Según Roberto Izurieta, director alterno del BID por Chile y Ecuador, el financiamiento incluye medicinas para enfermedades crónicas y equipamiento médico, con tasa preferencial y años de gracia.

El Banco Interamericano de Desarrollo (BID) aprobó el 5 de noviembre de 2025 un crédito de 250 millones de dólares para fortalecer la respuesta sanitaria de emergencia en Ecuador, enfocado en el abastecimiento de medicinas para cáncer, diabetes e hipertensión, según informó Roberto Izurieta, director alterno del organismo por Chile y Ecuador, durante una entrevista en Teleamazonas.
Financiamiento para una emergencia sanitaria crítica
El paquete de 250 millones de dólares, aprobado por el directorio del BID tras una reunión entre el presidente Daniel Noboa y el vicepresidente del banco, Jordan Schwartz, en Washington, está diseñado exclusivamente para atender necesidades del sector salud. Según Izurieta, el monto incluye no solo medicamentos esenciales, sino también equipamiento médico y sistemas de información para optimizar los tratamientos de enfermedades no transmisibles.
De ese total, 50 millones de dólares estarán disponibles en los próximos días o semanas, y su distribución quedará a cargo del Ministerio de Salud y el Ministerio de Finanzas, en función de las urgencias actuales del sistema sanitario nacional.
Izurieta destacó que el crédito se otorga con tasa preferencial y años de gracia, un beneficio que refleja la confianza del organismo multilateral en la gestión económica del gobierno ecuatoriano y en la seriedad técnica de sus propuestas, especialmente en manos de funcionarias como la ministra de Economía y Finanzas, Saría Moya.

Confianza internacional y reformas estructurales
La aprobación acelerada del financiamiento no es un hecho aislado. Desde que asumió funciones, el gobierno de Noboa ha obtenido más de 3.000 millones de dólares en créditos del BID, destinados a sectores como energía, vivienda, seguridad y modernización institucional.
Un hito reciente fue la aprobación en junio de 400 millones de dólares para fortalecer el sistema de justicia, modernizar la Policía y combatir el lavado de activos —una decisión histórica, ya que los bancos de desarrollo tradicionalmente evitaban financiar temas de seguridad.
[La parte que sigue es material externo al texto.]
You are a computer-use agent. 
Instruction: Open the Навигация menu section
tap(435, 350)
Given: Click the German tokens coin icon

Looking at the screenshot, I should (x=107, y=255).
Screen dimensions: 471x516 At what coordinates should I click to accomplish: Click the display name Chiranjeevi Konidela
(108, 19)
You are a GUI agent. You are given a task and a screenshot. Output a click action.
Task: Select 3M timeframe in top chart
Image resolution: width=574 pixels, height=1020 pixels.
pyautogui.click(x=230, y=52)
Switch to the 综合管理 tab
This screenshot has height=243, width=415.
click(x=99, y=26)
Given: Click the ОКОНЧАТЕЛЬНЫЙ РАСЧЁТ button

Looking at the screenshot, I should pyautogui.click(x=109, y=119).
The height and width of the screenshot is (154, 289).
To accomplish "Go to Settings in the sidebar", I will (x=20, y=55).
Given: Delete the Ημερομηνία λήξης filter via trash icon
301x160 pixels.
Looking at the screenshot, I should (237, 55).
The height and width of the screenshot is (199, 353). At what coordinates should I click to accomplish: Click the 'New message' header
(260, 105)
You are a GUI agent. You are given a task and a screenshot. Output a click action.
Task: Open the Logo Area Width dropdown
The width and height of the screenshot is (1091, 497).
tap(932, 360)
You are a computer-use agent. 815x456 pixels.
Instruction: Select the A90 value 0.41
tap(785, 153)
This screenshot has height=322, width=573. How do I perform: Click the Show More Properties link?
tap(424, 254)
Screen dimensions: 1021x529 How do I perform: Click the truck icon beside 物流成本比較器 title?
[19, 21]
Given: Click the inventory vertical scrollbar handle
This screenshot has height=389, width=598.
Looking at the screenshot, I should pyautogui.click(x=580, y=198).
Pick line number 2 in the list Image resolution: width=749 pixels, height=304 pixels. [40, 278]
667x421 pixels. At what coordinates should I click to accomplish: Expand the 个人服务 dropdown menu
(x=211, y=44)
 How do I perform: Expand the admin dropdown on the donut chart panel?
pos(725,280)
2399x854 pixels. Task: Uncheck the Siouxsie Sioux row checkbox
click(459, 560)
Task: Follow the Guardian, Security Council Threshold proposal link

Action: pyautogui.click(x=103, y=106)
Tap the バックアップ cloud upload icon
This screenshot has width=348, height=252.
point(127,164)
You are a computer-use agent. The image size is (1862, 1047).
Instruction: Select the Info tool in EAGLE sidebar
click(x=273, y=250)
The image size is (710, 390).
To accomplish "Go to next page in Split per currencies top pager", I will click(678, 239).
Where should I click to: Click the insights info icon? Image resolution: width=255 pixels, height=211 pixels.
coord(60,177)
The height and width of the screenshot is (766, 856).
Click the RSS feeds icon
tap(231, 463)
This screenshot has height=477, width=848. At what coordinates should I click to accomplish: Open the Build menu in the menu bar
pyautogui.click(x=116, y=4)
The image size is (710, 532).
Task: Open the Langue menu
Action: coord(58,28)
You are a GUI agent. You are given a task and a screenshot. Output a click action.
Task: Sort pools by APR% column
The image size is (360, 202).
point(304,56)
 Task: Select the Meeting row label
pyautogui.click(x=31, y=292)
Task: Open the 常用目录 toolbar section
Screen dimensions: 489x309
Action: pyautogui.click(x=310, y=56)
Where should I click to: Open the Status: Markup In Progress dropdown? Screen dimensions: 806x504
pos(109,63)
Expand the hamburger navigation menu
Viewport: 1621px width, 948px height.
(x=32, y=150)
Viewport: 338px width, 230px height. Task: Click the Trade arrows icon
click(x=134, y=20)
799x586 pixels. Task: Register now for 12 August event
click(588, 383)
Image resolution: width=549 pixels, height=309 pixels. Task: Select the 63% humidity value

Según Izurieta, este giro se debe a la creciente amenaza del crimen organizado en la región, evidenciada en eventos como el ataque al Canal 10 en Ecuador o las crisis políticas en Perú. La Cumbre de Seguridad de Guayaquil, organizada con el BID y otros países, sentó las bases para una cooperación regional en esta materia.
Crecimiento, empleo y riesgo país
El director alterno del BID subrayó que la seguridad debe ir de la mano con el crecimiento económico. “Se necesita crecer para que exista empleo y los jóvenes no sean tentados por las bandas criminales”, afirmó.
En ese contexto, destacó que Ecuador podría crecer cerca del 4% en 2025, una proyección respaldada por la caída del índice de riesgo país a 693 puntos, el nivel más bajo en varios años. Este indicador no solo facilita el acceso a créditos baratos, sino que también reduce las tasas de interés para ciudadanos y empresas en préstamos cotidianos.
Izurieta insistió en que este avance depende de reformas regulatorias, legales y constitucionales que modernicen el país y lo hagan más atractivo para la inversión privada. “El Ecuador tiene todo para crecer”, concluyó.
Además, mencionó el respaldo de Estados Unidos en la lucha contra el narcotráfico, señalando la reciente visita de la secretaria de Seguridad Interior, Kristi Noem, como una muestra del compromiso bilateral frente a amenazas transnacionales.
El crédito del BID no solo alivia una emergencia sanitaria, sino que refleja un momento de inflexión: la confianza internacional en Ecuador se reconstruye sobre la base de reformas, transparencia y una agenda de desarrollo integral. Ahora, el reto está en la implementación eficaz de estos recursos y en mantener el impulso reformista que ha abierto las puertas del financiamiento preferencial.